The first direct detection of gravitational waves made in 2015 by the Advanced LIGO observatories, a feat which was awarded the 2017 Nobel Prize in Physics.

Challenge

The direct detection of gravitational waves is complicated by the extraordinarily small effect the waves produce on a detector. The amplitude of a spherical wave falls off as the inverse of the distance from the source. Thus, even waves from extreme systems such as merging binary black holes die out to a very small amplitude by the time they reach the Earth. Astrophysicists predicted that some gravitational waves passing the Earth might produce differential motion on the order 10−18 m in a LIGO-size instrument.[1]

Resonant mass antennas

A simple device to detect the expected wave motion is called a resonant mass antenna – a large, solid body of metal isolated from outside vibrations. This type of instrument was the first type of gravitational-wave detector. Strains in space due to an incident gravitational wave excite the body's resonant frequency and could thus be amplified to detectable levels. Conceivably, a nearby supernova might be strong enough to be seen without resonant amplification. However, up to 2018, no gravitational wave observation that would have been widely accepted by the research community has been made on any type of resonant mass antenna, despite certain claims of observation by researchers operating the antennas.

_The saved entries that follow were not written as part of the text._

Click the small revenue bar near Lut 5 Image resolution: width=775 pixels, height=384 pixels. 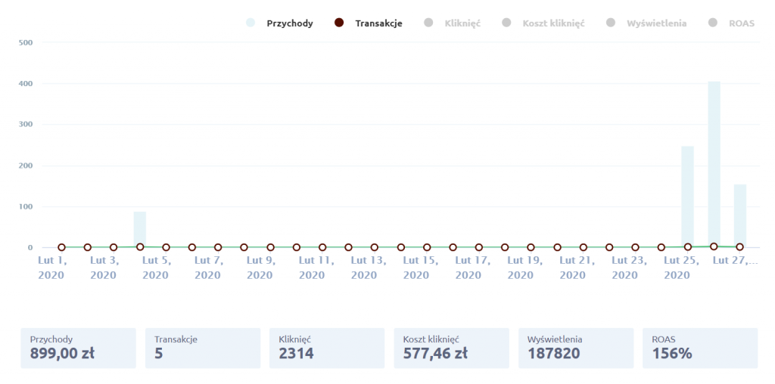click(x=140, y=229)
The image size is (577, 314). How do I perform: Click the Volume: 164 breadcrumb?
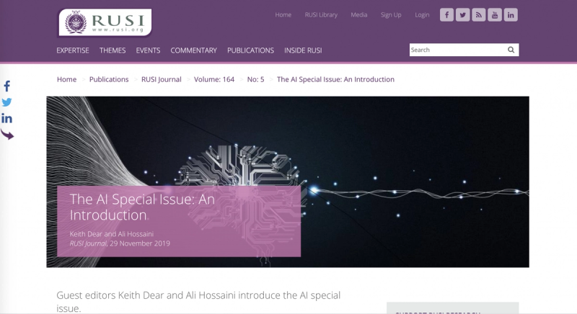pos(214,79)
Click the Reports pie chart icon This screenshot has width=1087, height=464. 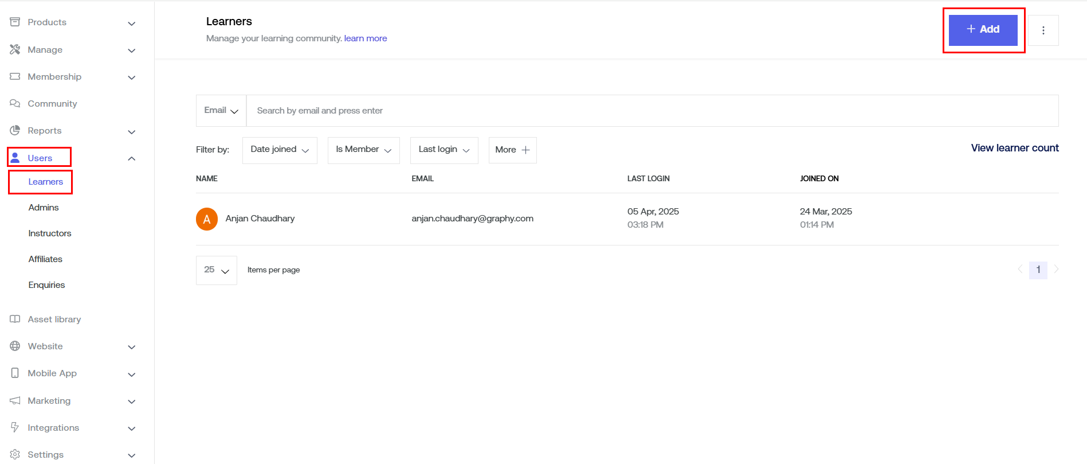15,131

There are three types of resonant mass antenna that have been built: room-temperature bar antennas, cryogenically cooled bar antennas and cryogenically cooled spherical antennas.

The earliest type was the room-temperature bar-shaped antenna called a Weber bar; these were dominant in 1960s and 1970s and many were built around the world. It was claimed by Weber and some others in the late 1960s and early 1970s that these devices detected gravitational waves; however, other experimenters failed to detect gravitational waves using them, and a consensus developed that Weber bars would not be a practical means to detect gravitational waves.[2]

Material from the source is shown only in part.